* Exercise instructions *
Please transcribe, word for word, only the lines from the one containing "You are a computer-use" through the last line of the records below, both included, and leave out every picture.

* Records provided *
Content starts
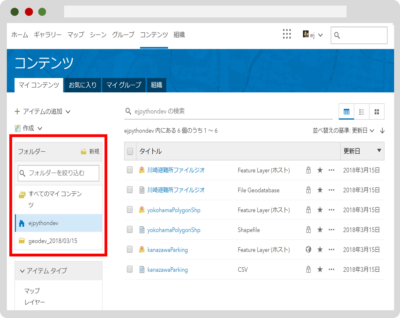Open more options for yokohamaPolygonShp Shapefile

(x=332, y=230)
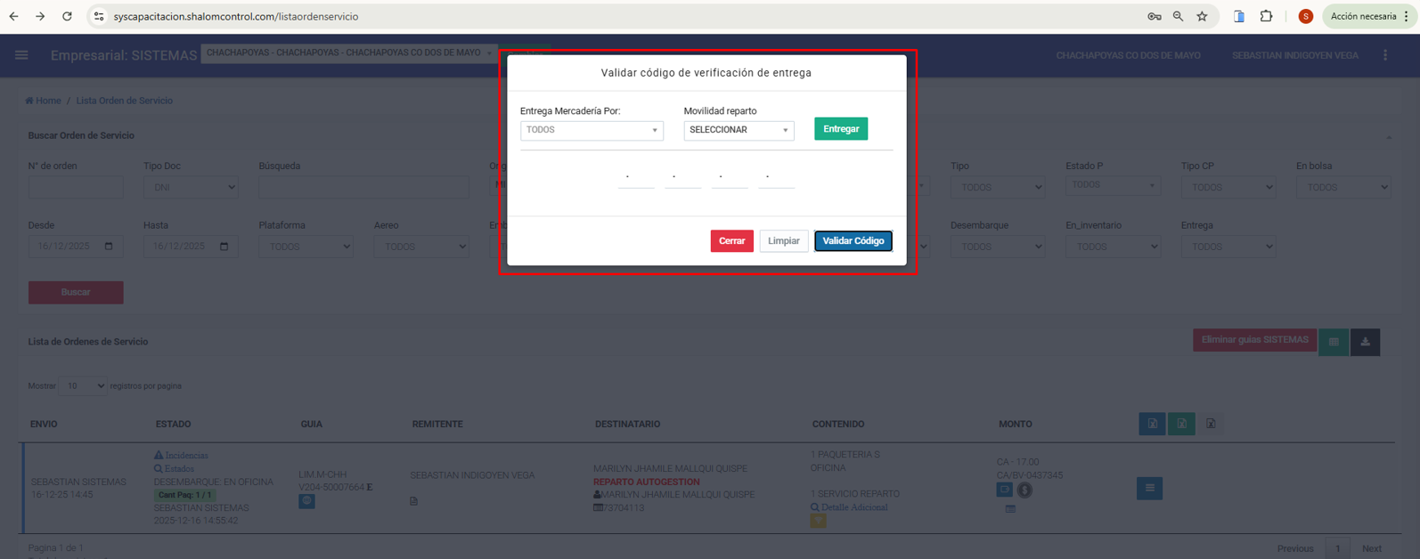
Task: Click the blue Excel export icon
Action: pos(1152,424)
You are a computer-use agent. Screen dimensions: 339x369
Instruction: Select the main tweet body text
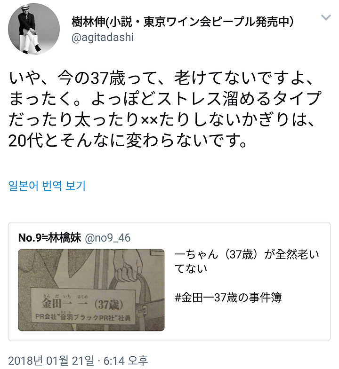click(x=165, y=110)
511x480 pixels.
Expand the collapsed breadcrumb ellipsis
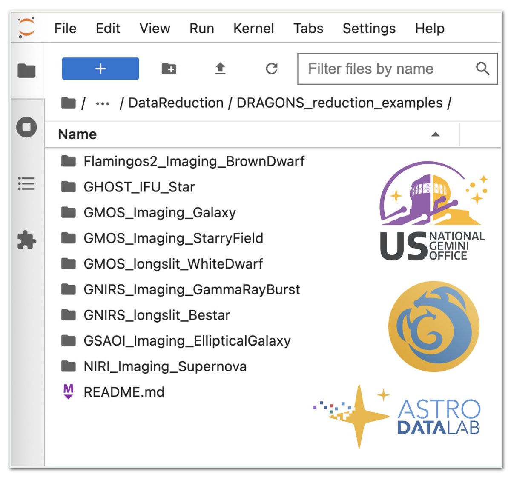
Content ends
* Your response *
You are a computer-use agent. Screen dimensions: 339x369
Instruction: Select the main tweet body text
click(x=165, y=110)
511x480 pixels.
Expand the collapsed breadcrumb ellipsis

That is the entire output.